HiPhiS Seminar: “Can Language Be the Subject of a Science?”

  • Category:
  • Dates: April 25, 2017
  • Schedule: 5:30 p.m. – 7:30 p.m.
  • Location:

Tuesday, April 25, 2017, from 5:30 p.m. to 7:30 p.m.
, IAE (Building 29), Robert Reix Lecture Hall, Triolet Campus.
Interuniversity Seminar on the History and Philosophy of Science, 2017 Series: “Causes, Foundations, Origins.”
Lecture presented by Alain Lecomte, logician and linguist, Professor Emeritus of Language Sciences, University of Paris 8 Saint-Denis.

Abstract:

Chomsky in the 1950s proposed a mathematization of syntax, following in the footsteps of the then-recent discoveries of logicians (Post, Turing, etc.); Montague went so far as to make no distinction between artificial languages and so-called “natural” languages. One might therefore have thought that we were on the path to establishing language as a scientific object, since mathematics could be applied to it. Nevertheless, Chomsky now emphasizes the biological nature of language.
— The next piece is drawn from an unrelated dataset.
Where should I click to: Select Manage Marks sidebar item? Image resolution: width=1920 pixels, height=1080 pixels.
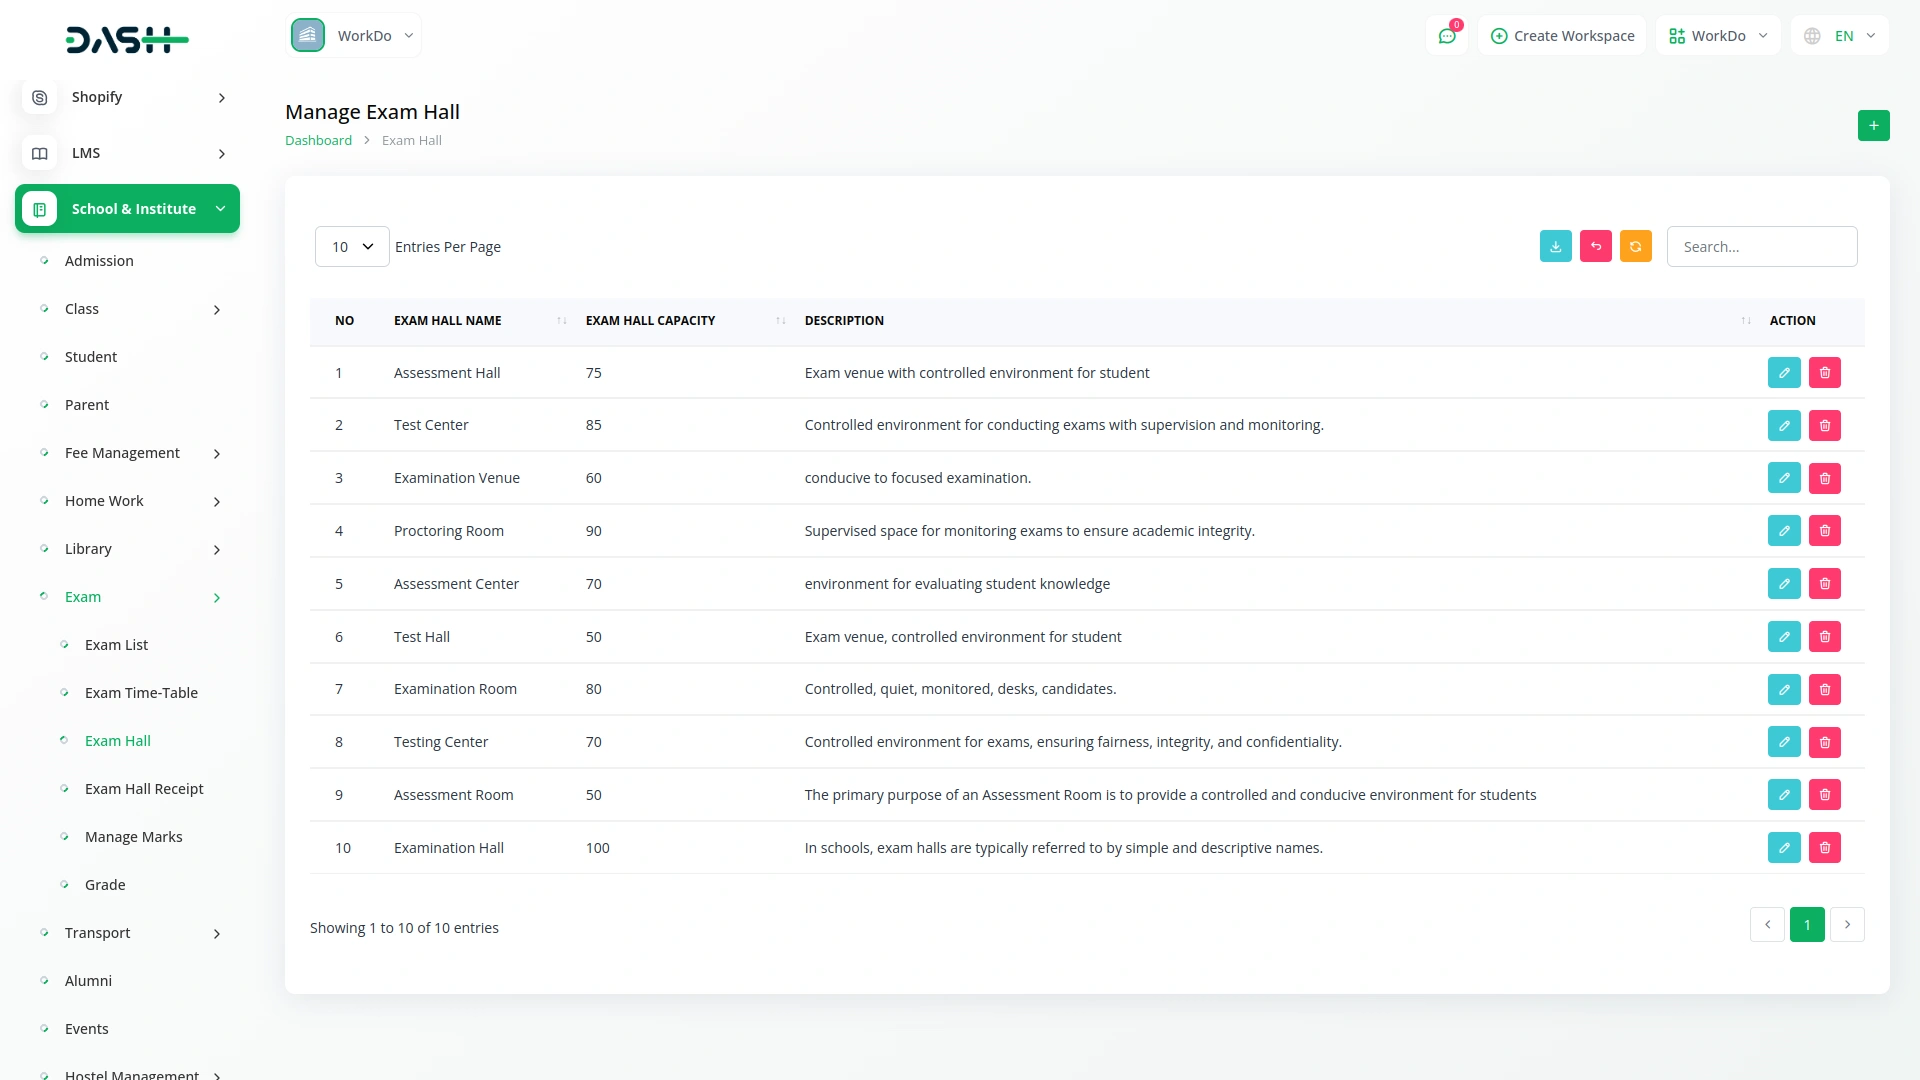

In our view, this does not necessarily place language in the realm of the non-mathematizable or the non-computational, provided perhaps that we adopt the hypothesis—dear to Sylvain Auroux—of the external nature of cognitive structures. In this case, we will focus more on the structures of interaction than on the utterances of an isolated subject. The presentation will trace the stages of this recent history and will focus in particular on the question of the mathematization of the linguistic sciences.